▸ Material shown
____________

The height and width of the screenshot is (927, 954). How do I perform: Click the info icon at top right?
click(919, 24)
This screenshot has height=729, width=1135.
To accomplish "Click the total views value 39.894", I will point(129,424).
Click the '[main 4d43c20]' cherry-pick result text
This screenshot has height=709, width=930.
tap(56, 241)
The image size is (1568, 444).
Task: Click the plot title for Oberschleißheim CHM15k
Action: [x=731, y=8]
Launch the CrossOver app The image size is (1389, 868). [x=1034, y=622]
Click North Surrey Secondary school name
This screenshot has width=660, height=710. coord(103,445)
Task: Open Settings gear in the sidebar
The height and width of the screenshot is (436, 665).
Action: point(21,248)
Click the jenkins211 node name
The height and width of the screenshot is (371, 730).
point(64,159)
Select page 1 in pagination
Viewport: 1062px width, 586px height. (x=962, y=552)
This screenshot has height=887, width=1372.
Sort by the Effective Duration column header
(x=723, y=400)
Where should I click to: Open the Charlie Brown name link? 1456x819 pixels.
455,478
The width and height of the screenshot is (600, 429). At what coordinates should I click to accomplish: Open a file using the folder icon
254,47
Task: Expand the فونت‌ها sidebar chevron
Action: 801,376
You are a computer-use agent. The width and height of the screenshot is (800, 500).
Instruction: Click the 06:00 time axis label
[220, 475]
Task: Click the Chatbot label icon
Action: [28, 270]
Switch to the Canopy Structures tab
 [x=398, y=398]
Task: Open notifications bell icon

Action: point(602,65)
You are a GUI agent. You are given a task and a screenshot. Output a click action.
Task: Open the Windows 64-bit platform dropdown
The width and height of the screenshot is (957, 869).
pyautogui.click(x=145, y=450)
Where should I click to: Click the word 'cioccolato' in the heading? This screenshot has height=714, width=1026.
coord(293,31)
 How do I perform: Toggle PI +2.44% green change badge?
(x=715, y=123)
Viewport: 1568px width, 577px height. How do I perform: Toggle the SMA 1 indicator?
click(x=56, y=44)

____________

Copy out the listing above, line by line and exactly, from its first line to the line holding "Task: Open Settings gear in the sidebar", inclusive.

▸ Reply
The height and width of the screenshot is (927, 954). How do I perform: Click the info icon at top right?
click(919, 24)
This screenshot has height=729, width=1135.
To accomplish "Click the total views value 39.894", I will point(129,424).
Click the '[main 4d43c20]' cherry-pick result text
This screenshot has height=709, width=930.
tap(56, 241)
The image size is (1568, 444).
Task: Click the plot title for Oberschleißheim CHM15k
Action: [x=731, y=8]
Launch the CrossOver app The image size is (1389, 868). [x=1034, y=622]
Click North Surrey Secondary school name
This screenshot has width=660, height=710. coord(103,445)
Task: Open Settings gear in the sidebar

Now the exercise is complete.